O quadro regulamentar existe e está em constante revisão e melhoramento. “Como empresa, você tem a obrigação de implementar as medidas de segurança exigidas por lei, de acordo com a sua atividade e o seu estado atual”, explica Dimitri Druelle. “O GDPR (General Data Protection Regulation ou, em português, Regulamentação Geral de Proteção de Dados), que entrará em vigor em maio de 2018, inclui, obviamente, a questão da segurança dos dados pessoais, bem como do respeito pelos direitos dos cidadãos. As fortes sanções previstas (até 4% do volume de negócios global) estão a começar a atrair a atenção dos Comités Executivos. Mesmo sem esperar pela regulamentação europeia, a lei da República Digital, publicada em França no ano de 2016, já aumentou as multas administrativas da CNIL (Autoridade Francesa de Proteção de Dados) de 150 mil para 3 milhões de euros. Além das participações financeiras, há também questões de responsabilidade. Recentemente, no contexto de grandes fugas de dados, como foi o caso da Equifax (empresa americana de serviços de proteção ao crédito) e Target (rede americana de lojas de retalho), o CISO, CIO e também CEO foram demitidos.”

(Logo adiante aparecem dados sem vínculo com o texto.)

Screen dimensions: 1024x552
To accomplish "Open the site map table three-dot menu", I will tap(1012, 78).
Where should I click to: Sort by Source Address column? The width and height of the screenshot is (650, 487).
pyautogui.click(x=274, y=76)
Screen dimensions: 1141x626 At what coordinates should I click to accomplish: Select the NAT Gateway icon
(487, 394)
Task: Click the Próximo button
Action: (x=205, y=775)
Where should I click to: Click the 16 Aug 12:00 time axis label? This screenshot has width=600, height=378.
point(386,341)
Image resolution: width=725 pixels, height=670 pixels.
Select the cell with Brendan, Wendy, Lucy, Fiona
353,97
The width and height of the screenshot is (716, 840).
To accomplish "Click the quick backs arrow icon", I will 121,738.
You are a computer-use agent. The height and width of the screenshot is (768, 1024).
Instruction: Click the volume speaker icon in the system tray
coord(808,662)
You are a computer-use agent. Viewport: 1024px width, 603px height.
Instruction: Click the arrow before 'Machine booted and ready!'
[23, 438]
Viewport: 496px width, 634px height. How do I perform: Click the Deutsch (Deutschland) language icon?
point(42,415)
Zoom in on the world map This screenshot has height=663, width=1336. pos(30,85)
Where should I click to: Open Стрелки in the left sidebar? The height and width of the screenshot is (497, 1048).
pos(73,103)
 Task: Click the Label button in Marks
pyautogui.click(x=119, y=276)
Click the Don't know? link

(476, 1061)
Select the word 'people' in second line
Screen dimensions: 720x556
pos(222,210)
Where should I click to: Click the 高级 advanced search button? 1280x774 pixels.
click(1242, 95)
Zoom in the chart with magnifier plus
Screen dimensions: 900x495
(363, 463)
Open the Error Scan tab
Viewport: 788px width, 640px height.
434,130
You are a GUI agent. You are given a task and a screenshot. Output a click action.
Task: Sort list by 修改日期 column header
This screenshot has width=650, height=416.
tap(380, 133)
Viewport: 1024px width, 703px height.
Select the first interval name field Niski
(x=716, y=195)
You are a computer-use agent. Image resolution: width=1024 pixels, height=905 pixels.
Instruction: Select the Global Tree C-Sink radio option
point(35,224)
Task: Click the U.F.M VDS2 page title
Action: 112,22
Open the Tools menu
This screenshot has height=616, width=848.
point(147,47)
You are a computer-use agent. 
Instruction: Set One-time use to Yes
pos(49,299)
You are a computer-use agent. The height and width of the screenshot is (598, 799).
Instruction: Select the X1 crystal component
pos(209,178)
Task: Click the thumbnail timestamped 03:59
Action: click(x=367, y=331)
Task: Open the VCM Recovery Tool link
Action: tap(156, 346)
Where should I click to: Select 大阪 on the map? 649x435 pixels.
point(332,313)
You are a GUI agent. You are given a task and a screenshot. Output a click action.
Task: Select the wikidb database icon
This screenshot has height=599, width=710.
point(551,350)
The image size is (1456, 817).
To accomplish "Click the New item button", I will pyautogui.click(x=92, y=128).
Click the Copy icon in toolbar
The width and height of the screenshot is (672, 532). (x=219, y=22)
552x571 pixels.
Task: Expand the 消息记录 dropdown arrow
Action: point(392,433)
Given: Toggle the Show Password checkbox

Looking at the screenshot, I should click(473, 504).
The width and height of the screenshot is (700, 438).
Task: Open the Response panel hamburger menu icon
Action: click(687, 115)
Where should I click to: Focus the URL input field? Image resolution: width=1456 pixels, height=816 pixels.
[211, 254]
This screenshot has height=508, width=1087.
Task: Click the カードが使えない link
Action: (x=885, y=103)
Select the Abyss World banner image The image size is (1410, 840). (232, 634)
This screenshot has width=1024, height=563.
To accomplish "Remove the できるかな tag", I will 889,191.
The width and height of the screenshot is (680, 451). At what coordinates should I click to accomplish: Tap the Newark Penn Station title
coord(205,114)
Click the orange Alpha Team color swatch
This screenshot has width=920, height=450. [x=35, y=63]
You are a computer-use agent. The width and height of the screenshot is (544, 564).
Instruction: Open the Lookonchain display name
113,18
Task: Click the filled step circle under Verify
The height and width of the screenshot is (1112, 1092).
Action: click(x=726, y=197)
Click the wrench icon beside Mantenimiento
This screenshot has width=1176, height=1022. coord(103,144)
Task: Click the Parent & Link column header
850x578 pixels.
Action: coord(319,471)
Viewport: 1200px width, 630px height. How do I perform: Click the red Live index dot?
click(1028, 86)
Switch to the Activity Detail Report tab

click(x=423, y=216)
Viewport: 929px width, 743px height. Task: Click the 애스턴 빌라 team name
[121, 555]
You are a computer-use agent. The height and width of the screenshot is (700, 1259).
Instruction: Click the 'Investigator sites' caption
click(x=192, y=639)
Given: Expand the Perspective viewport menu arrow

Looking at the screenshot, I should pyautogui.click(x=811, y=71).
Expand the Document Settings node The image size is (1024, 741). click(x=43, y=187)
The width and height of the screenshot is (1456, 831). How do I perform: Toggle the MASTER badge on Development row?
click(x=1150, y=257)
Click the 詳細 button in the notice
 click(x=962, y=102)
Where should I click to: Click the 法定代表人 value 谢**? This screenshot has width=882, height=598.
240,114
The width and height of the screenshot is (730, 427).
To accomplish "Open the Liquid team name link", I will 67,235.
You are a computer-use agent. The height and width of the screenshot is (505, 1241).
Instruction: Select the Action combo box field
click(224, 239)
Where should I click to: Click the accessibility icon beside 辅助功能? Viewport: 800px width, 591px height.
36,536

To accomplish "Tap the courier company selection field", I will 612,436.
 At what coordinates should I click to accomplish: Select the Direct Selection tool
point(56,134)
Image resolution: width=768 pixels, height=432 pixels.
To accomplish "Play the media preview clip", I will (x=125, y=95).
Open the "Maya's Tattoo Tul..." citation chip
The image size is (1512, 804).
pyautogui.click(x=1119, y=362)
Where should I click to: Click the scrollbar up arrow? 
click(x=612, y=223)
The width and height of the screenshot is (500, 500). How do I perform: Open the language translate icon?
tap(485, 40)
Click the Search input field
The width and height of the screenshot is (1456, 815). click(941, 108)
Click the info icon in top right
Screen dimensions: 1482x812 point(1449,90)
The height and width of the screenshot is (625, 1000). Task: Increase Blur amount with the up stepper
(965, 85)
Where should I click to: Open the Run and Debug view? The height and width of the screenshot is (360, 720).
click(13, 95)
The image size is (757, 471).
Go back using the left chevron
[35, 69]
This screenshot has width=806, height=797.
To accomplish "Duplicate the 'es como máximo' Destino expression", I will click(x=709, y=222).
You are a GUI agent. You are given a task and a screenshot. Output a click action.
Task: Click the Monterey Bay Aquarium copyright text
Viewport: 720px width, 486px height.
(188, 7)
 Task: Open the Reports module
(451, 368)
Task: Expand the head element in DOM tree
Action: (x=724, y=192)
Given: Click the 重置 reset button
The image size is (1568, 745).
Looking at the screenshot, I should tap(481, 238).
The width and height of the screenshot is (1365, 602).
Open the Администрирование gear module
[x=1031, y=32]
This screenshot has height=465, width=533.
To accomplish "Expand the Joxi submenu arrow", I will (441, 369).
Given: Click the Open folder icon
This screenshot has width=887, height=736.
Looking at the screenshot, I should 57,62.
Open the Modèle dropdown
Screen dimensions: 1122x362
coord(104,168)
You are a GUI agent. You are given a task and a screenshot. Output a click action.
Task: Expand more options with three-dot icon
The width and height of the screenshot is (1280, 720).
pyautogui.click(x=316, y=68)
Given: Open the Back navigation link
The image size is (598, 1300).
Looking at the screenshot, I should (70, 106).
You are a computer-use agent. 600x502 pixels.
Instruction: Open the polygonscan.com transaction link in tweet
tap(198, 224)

Outros textos são também importantes, como a Diretiva Europeia de “Segurança da Informação em Rede”, atualmente transposta para o direito Francês, que incorpora o espírito da Lei da Programação Militar Francesa e o estende aos Operadores de Serviços Essenciais - mais de 1.000 empresas privadas e da administração pública - que terão de implementar medidas de segurança específicas, incluindo o uso de serviços de confiança especificados pela ANSSI, são também importantes.

“Se estiver na posse de dados relativos à saúde”, acrescenta Dimitri Druelle, “deve cumprir outras obrigações, como o Depósito de Alojamento de Dados de Saúde. E assim em diante, caso a caso. A existência da norma ISO 27001 deve ser, de igual modo, tida em consideração. Aplica-se a todos e gere a segurança através do risco. É a base para a implementação de processos duradouros e para uma melhoria contínua do sistema de segurança.”

Em conclusão, para se proteger de atos maliciosos e de negligência (extremamente perigoso), o primeiro passo é desenvolver uma auditoria interna de cibersegurança para compreender a que tipo de riscos a sua empresa está vulnerável. Esta ação levará à identificação de medidas prioritárias. Quando se trata de cibersegurança, não basta obter os certificados que atestem a sua conformidade, é preciso ser eficiente e pragmático nas ações desenvolvidas.